We analyzed total hydrolyzable carbohydrates (THCHO) to determine how total carbohydrate contents and monomer compositions change over time in Lake Cadagno sediments. Freeze-dried samples were analyzed in duplicates (0.001 g–0.5 g) using the sequential extraction method of Zhu et al. (2020). The method involves a four-step extraction protocol with increasing HCl strength and temperature treatment: Step I (1 M HCl at room temperature for 2 h), Step II (1 M HCl at 50°C for 2 h), Step III (1 M HCl, at 105°C for 2 h), and Step IV (6 M HCl at 105°C for 8 h). This approach recovers, on average, ∼60% higher carbohydrate yields than one-step protocols and includes the separation of labile and more chemically resistant carbohydrates based on acid strength and temperature strength (Zhu et al., 2020). Fractions from each extraction step were individually, neutralized, purified, derivatized to aldononitrile acetate (Guerrant and Moss, 1984), and evaporated with a continuous N₂ stream. Subsequently, all extracts were redissolved in 1 mL of ethyl acetate.1 µl of the extract was then injected into a gas chromatograph with a flame-ionization detector (GC-FID; Trace GC Ultra, Thermo-Finnigan equipped with a MEGA-5 MS Plus column - 60m x 0.25mm x 0.25um), using a modification of the protocol of Zhu et al. (2020). The program starts with an injector temperature of 250°C and an oven temperature of 70°C. The initial oven temperature is kept for 1 min, increased to 180°C at 4°C/min, held for 2 min, raised to 230°C at 4°C/min, kept for 15 min, and increased to 300°C at a gradient of 20°C/min and finally held for 1 min. The slower temperature gradient between 70°C and 180°C (4°C/min) compared to Zhu et al. (2020; 20°C/min) enabled a better separation between fucose and xylose.
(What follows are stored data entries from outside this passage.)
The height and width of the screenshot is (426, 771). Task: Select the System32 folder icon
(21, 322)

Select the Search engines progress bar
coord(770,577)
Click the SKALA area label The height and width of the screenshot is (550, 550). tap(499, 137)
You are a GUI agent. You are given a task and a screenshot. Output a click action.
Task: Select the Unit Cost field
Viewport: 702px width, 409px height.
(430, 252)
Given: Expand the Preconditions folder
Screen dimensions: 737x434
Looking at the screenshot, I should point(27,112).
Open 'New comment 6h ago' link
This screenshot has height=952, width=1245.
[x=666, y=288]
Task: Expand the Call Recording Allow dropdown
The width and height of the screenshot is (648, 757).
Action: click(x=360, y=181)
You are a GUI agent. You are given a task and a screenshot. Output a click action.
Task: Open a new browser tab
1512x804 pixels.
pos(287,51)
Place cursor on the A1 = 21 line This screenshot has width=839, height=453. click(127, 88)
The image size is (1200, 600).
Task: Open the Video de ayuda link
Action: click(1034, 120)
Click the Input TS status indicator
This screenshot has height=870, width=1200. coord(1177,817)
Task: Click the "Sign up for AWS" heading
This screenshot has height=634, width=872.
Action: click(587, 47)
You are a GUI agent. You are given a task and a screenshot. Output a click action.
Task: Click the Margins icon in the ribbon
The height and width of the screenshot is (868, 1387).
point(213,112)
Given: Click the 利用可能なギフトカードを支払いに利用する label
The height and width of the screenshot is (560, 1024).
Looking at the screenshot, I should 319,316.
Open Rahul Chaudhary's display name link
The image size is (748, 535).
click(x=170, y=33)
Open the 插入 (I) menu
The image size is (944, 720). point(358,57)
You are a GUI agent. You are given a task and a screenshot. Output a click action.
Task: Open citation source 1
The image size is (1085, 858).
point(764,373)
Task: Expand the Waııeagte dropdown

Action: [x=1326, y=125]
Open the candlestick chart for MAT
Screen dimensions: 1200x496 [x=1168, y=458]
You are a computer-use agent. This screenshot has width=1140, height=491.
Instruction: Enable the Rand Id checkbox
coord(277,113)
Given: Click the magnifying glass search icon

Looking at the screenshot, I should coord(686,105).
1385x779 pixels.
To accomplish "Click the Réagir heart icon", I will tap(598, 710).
We determined the statistical relationship between lithological categories and organic and carbohydrate macromolecules with a non-parametric rank-based Kruskal-Wallis test. This followed by a Dunn’s Bonferroni test to compare the statistic significancy across the lithological classes of soil, surface sediment, subsurface event deposits and subsurface event deposits. All tests were performed in R. We also investigated relationships between organic macromolecules and carbohydrate compositions and other environmental variables, such as sediment age, bulk organic matter properties element distributions, and grain size data based on principal component analyses (PCA) and Spearman’s Rank Correlation Coefficient (ρ). PCA were calculated using the prcomp function, and visualized by autoplot using the ggplot2 package (Wickham, 2016). The Spearman correlation coefficients were calculated using the heatmap function and visualized using the heatmap.2 within the gplots package (Warnes et al., 2016).

XRF-based element distributions reflect how sediment sources and redox regimes have changed throughout the past 13.5 kyr. We differentiate between sediment layers that derive from lacustrine sedimentation and events deposits (flood and mass movement deposits) of the euxinic period (<10.9 kyr BP), the transition period (∼10.9–12.9 kyr BP) and glacial deposits (>12.9 kyr BP). The aquatic proxies, Br, S, and Mo, show higher elemental counts in euxinic lacustrine layers compared to event deposits and sediments deposited before euxinic times (Figure 2). The difference is most striking for S, which, moreover, in several cases, shows distinct peaks (5794 and 1603 yr BP) between lacustrine layers and event deposits. In glacial sediments, Br, S, and Mo show low elemental counts. S and Mo, but not Br, strongly increase during the transition from oxic to euxinic conditions.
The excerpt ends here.